- Task to carry out: Where in the listing does the string "badge" appear? Copy every line that holds it.

- Provided material:
────

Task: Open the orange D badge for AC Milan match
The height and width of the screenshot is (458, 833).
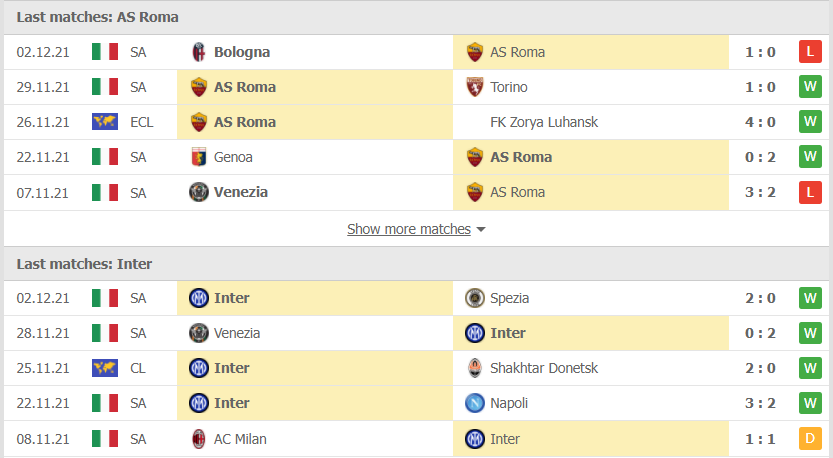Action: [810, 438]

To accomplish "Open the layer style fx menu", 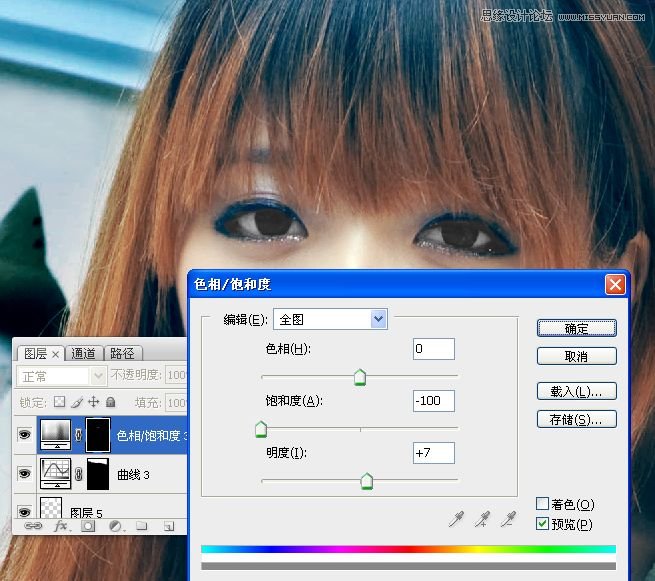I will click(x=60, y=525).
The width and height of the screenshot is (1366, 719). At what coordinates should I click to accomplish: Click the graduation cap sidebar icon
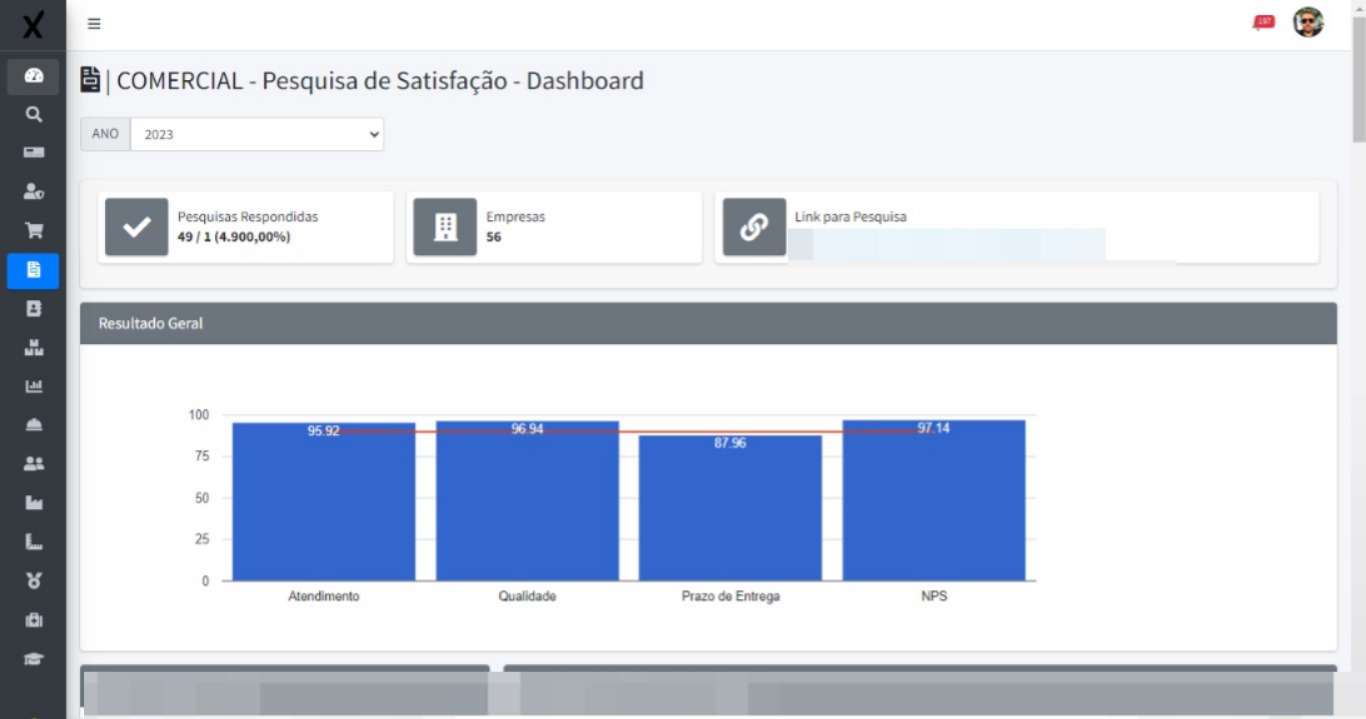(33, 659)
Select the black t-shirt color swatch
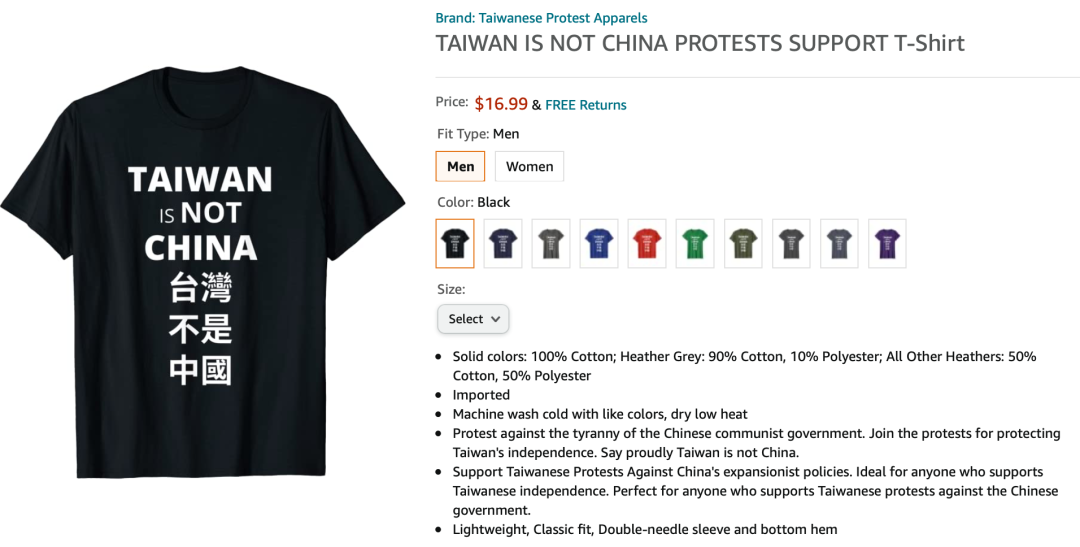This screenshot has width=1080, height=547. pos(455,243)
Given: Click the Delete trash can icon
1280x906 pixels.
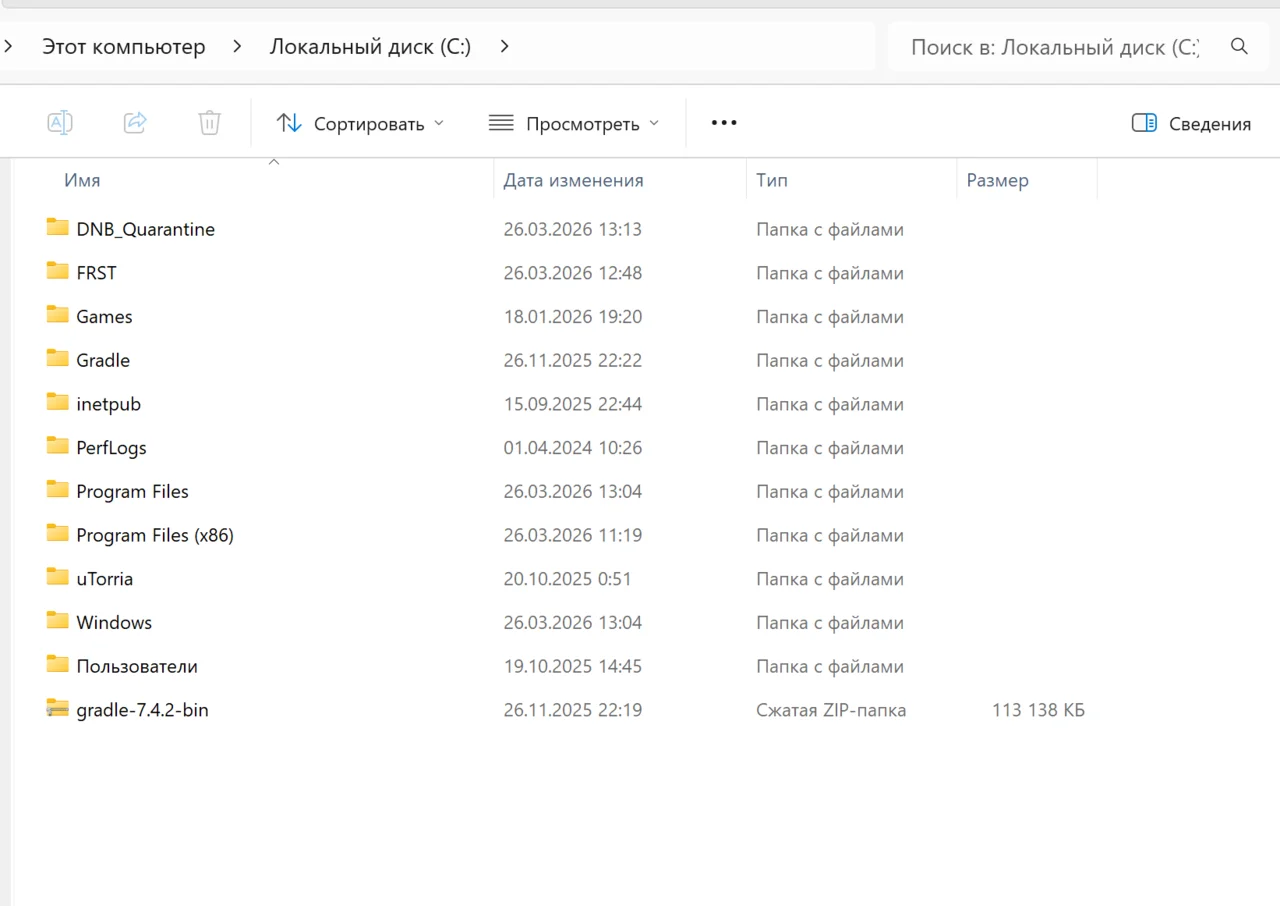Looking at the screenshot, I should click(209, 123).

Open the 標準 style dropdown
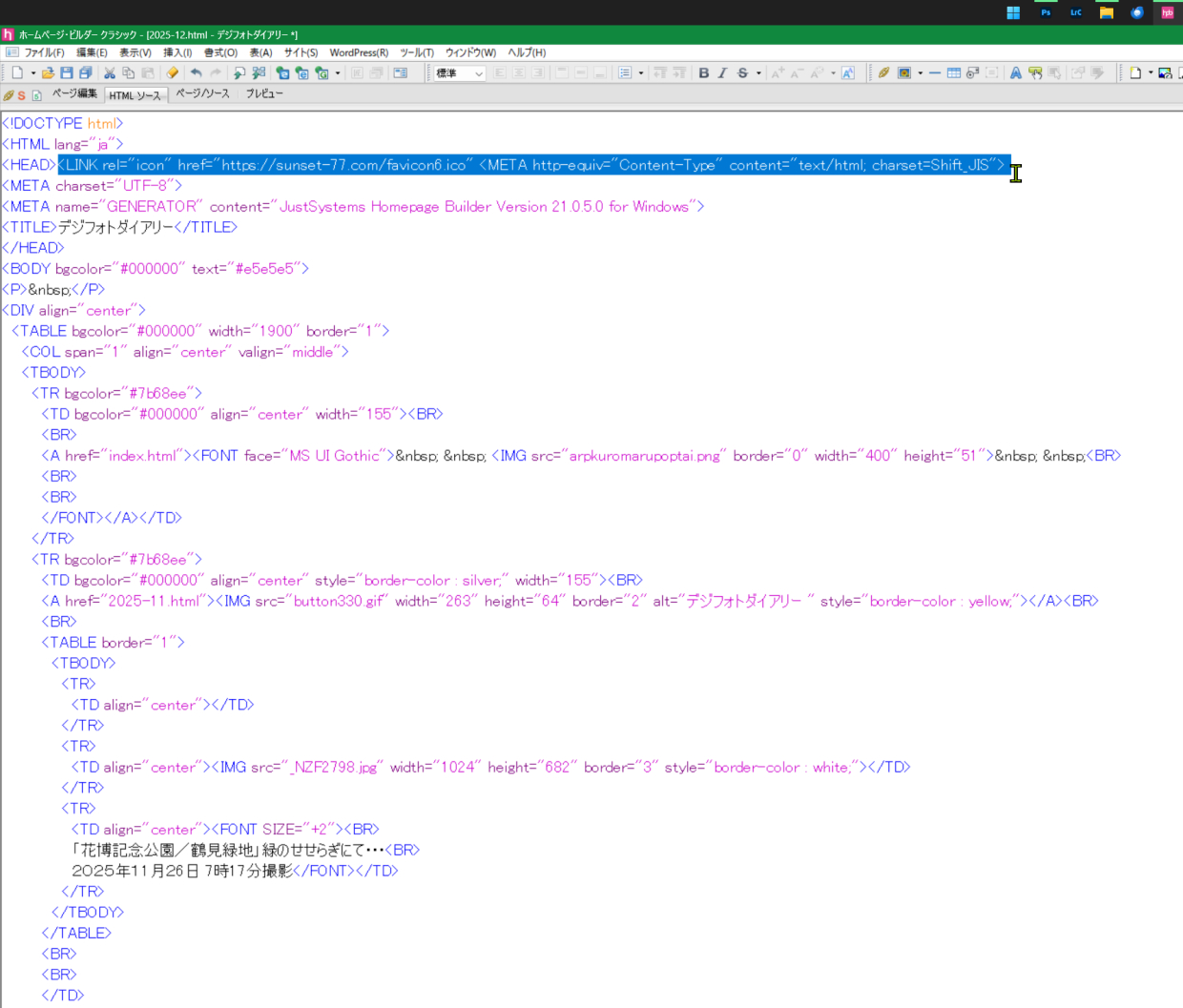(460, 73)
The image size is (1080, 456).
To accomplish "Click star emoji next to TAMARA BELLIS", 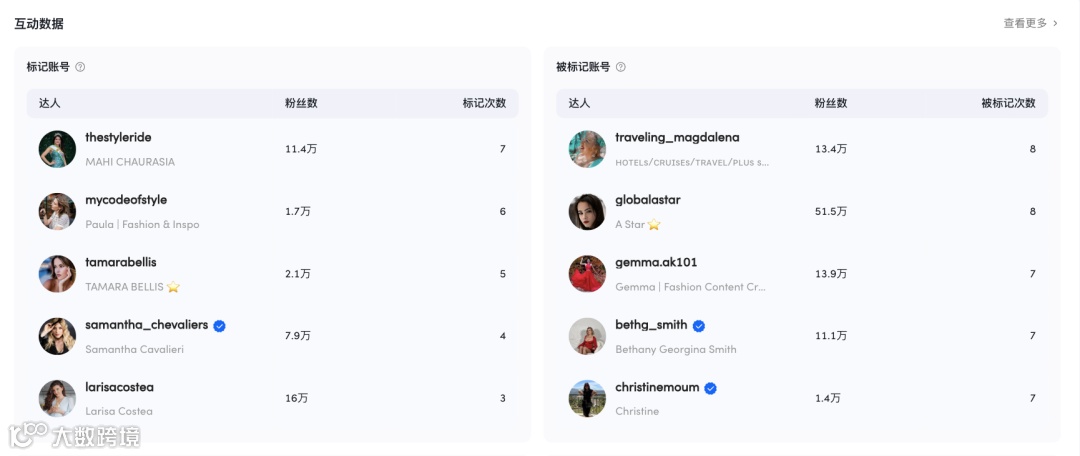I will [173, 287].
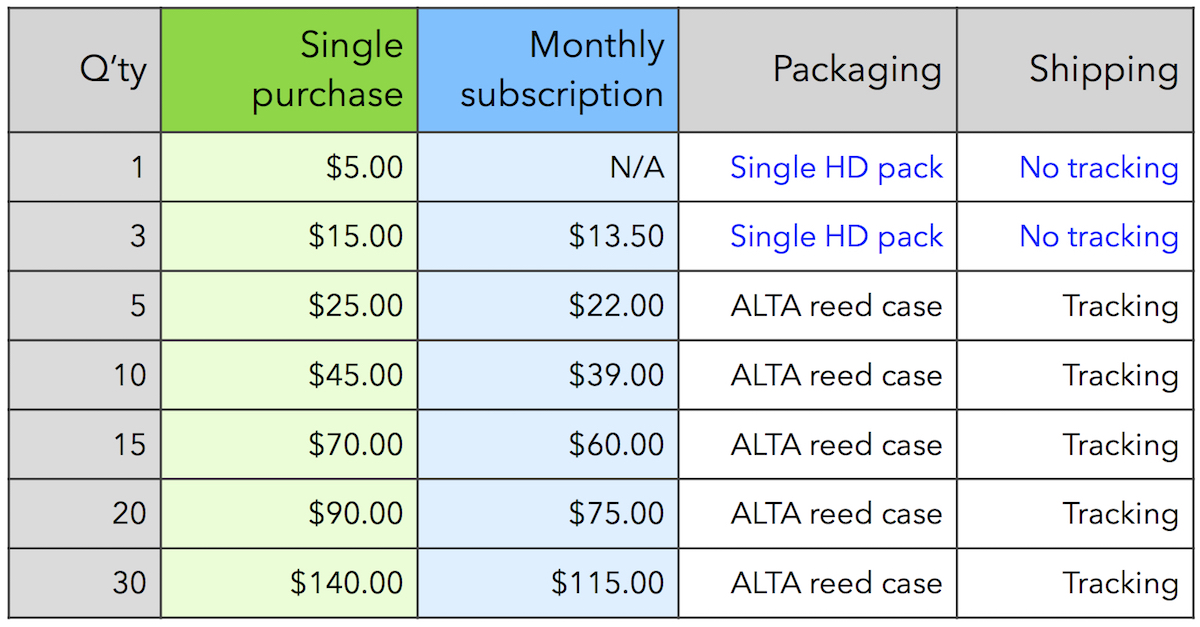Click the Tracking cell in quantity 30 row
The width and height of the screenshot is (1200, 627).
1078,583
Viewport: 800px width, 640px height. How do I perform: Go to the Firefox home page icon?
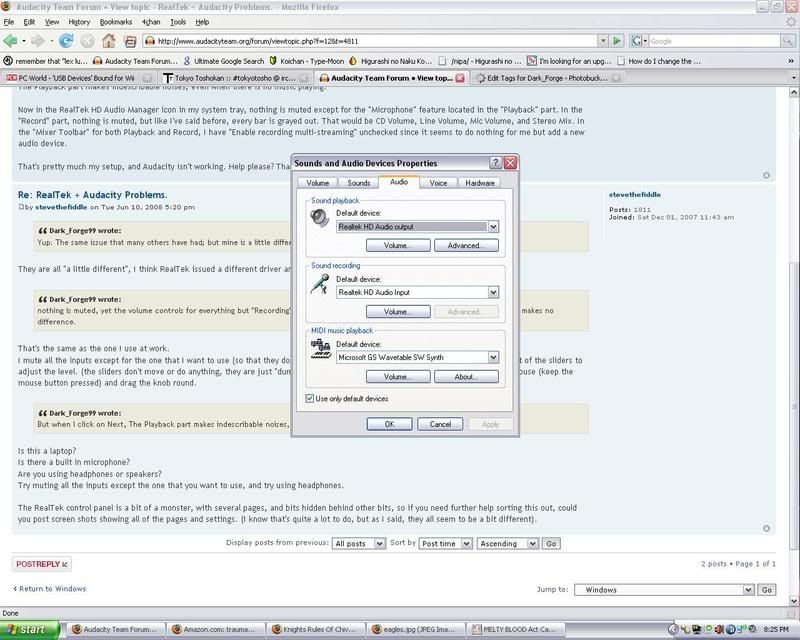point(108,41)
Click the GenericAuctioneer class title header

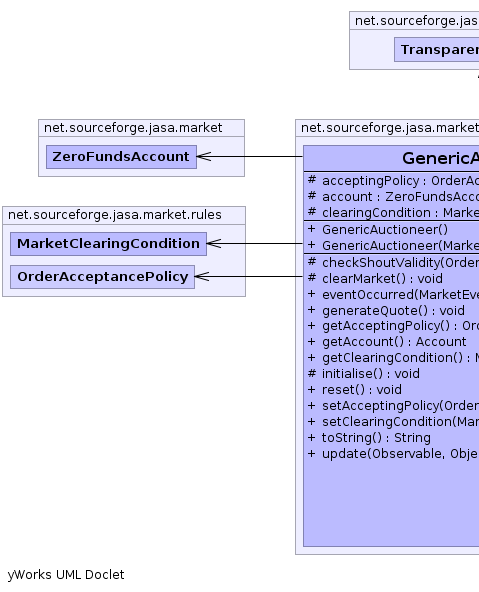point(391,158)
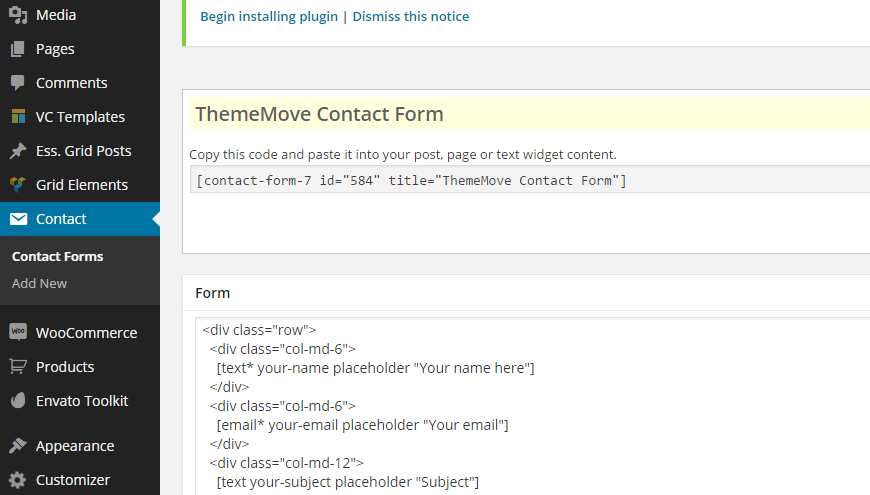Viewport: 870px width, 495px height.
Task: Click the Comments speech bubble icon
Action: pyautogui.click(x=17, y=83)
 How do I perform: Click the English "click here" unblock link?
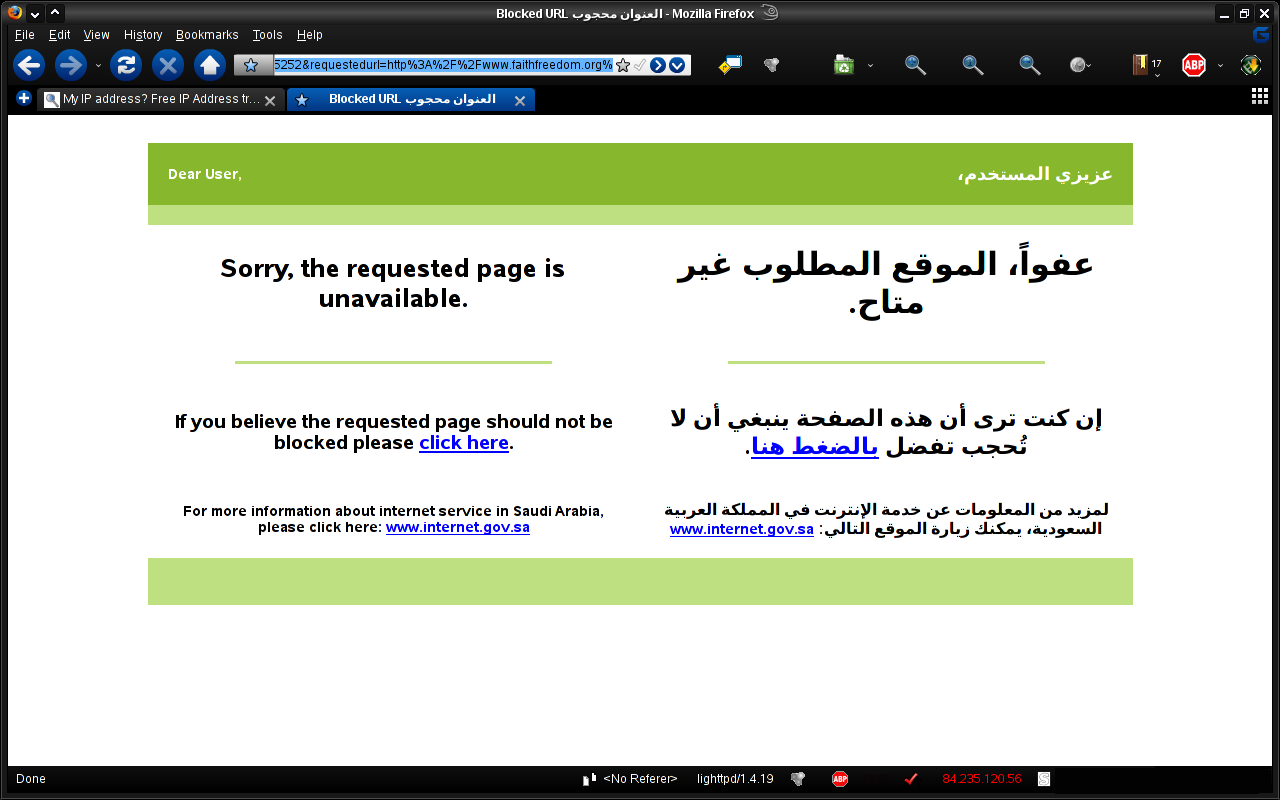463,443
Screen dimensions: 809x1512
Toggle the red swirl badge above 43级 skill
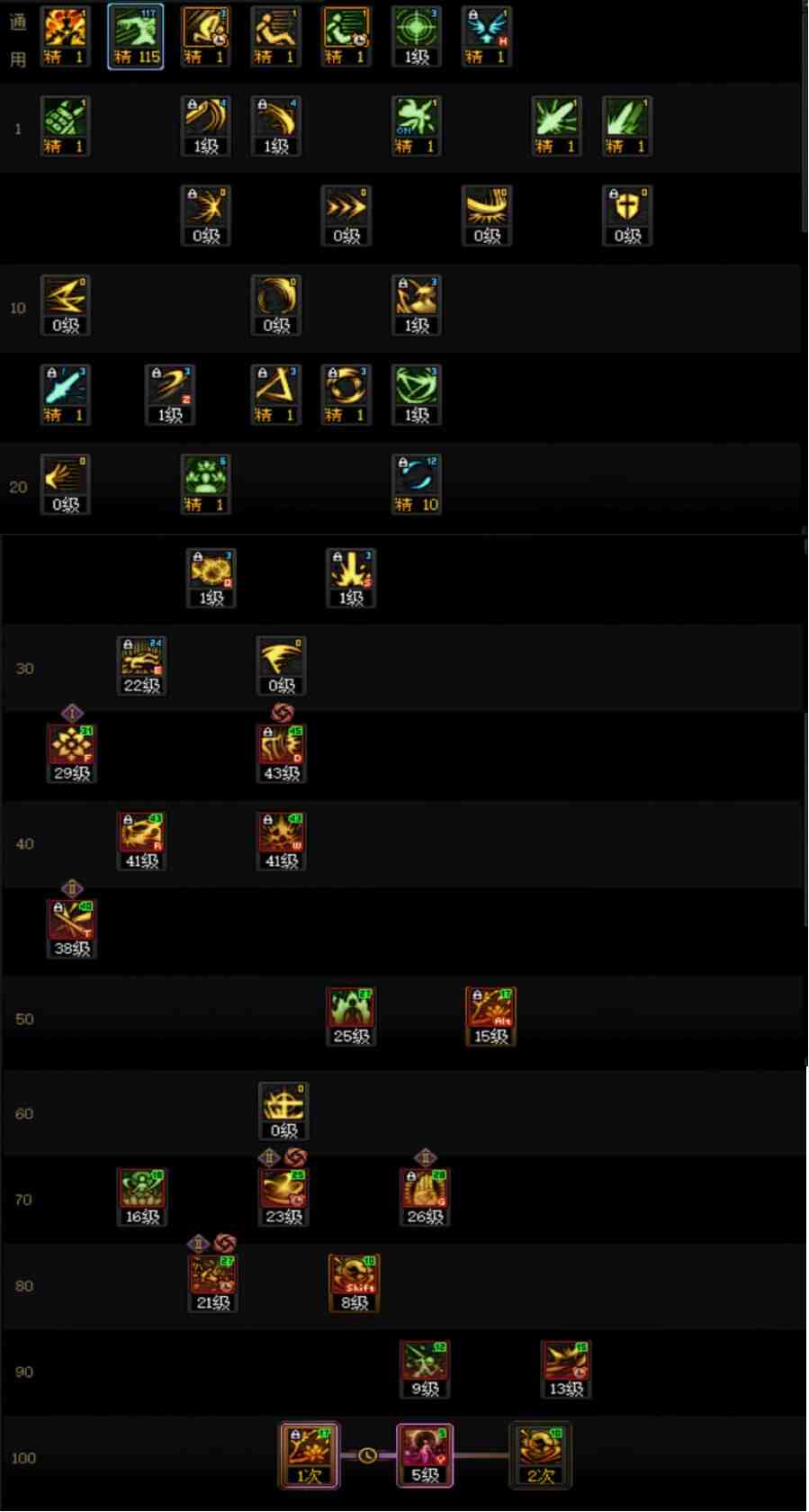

────

- Answer box:
Task: Open the orange D badge for AC Milan match
Toggle the red swirl badge above 43级 skill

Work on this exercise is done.